Diatesting

The collector collects the data of network dialing test results, and all the data generated by dialing test are reported to Guance.

Configuration¶

host installationKubernetes

To deploy private dial-test nodes, you need to create private dial-test nodes on Guance page. When you're done, fill in the page with the relevant information in conf.d/network/dialtesting.conf:

Go to the conf.d/network directory under the DataKit installation directory, copy dialtesting.conf.sample and name it dialtesting.conf. Examples are as follows:

[[inputs.dialtesting]]
  # We can also configure a JSON path like "file:///your/dir/json-file-name"
  server = "https://dflux-dial.guance.com"

  # [require] node ID
  region_id = "default"

  # if server are dflux-dial.guance.com, ak/sk required
  ak = ""
  sk = ""

  # The interval to pull the tasks.
  pull_interval = "1m"

  # The timeout for the HTTP request.
  time_out = "30s"

  # The number of the workers.
  workers = 6

  # Collect related metric when job execution time error interval is larger than task_exec_time_interval
  task_exec_time_interval = "5s"

  # Stop the task when the task failed to send data to dataway over max_send_fail_count.
  max_send_fail_count = 16

  # The max sleep time when send data to dataway failed.
  max_send_fail_sleep_time = "30m"

  # The max number of jobs sending data to dataway in parallel. Default 10.
  max_job_number = 10

  # The max number of job chan. Default 1000.
  max_job_chan_number = 1000

  # Disable internal network task.
  disable_internal_network_task = true

  # Disable internal network cidr list.
  disabled_internal_network_cidr_list = []

  # Set true to enable election
  election = false

  # Custom tags.
  [inputs.dialtesting.tags]
  # some_tag = "some_value"
  # more_tag = "some_other_value"
  # ...

Once configured, restart DataKit.

Can be turned on by ConfigMap Injection Collector Configuration or Config ENV_DATAKIT_INPUTS .

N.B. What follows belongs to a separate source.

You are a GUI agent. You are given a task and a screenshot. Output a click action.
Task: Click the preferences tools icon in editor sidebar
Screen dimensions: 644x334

Can also be turned on by environment variables, (needs to be added as the default collector in ENV_DEFAULT_ENABLED_INPUTS):

ENV_INPUT_DIALTESTING_ENV_INPUT_DIALTESTING_DISABLE_INTERNAL_NETWORK_TASK

Enable or disable internal IP/service testing

Type: Boolean

input.conf: disable_internal_network_task

Example: true

Default: false
ENV_INPUT_DIALTESTING_ENV_INPUT_DIALTESTING_DISABLED_INTERNAL_NETWORK_CIDR_LIST

Disable testing on specific internal CIDR IP ranges

Type: List

input.conf: disabled_internal_network_cidr_list

Example: ["192.168.0.0/16"]

Default: -
ENV_INPUT_DIALTESTING_ENV_INPUT_DIALTESTING_ENABLE_DEBUG_API

Disable debug API on dial-testing(Default disabled)

Type: Boolean

input.conf: env_input_dialtesting_enable_debug_api

Example: false

Default: false
ENV_INPUT_DIALTESTING_ENV_INPUT_DIALTESTING_ELECTION

Enable election(Default disabled)

Type: Boolean

input.conf: env_input_dialtesting_election

Example: false

Default: false

Note

Currently, only Linux dial-up nodes support, and the tracing data is stored in the traceroute field of the relevant metrics.

Dialtesting Node Deployment¶

The following is a network deployment topology for dialtesting nodes, which includes two deployment methods for dialtesting nodes:

Public Network Nodes: Directly use the nodes deployed globally to check the healthy of public network services.
Private Network Nodes: If you need to check private network services, you need to deploy private nodes. Of course, if the network allows, these private nodes can also check services deployed on the public network.

Note

When the node is deployed in an internal network environment and unable to access the external network, traffic forwarding can be achieved by configuring a proxy server. For specific configuration steps, please refer to the detailed instructions in the Use DataKit Proxy.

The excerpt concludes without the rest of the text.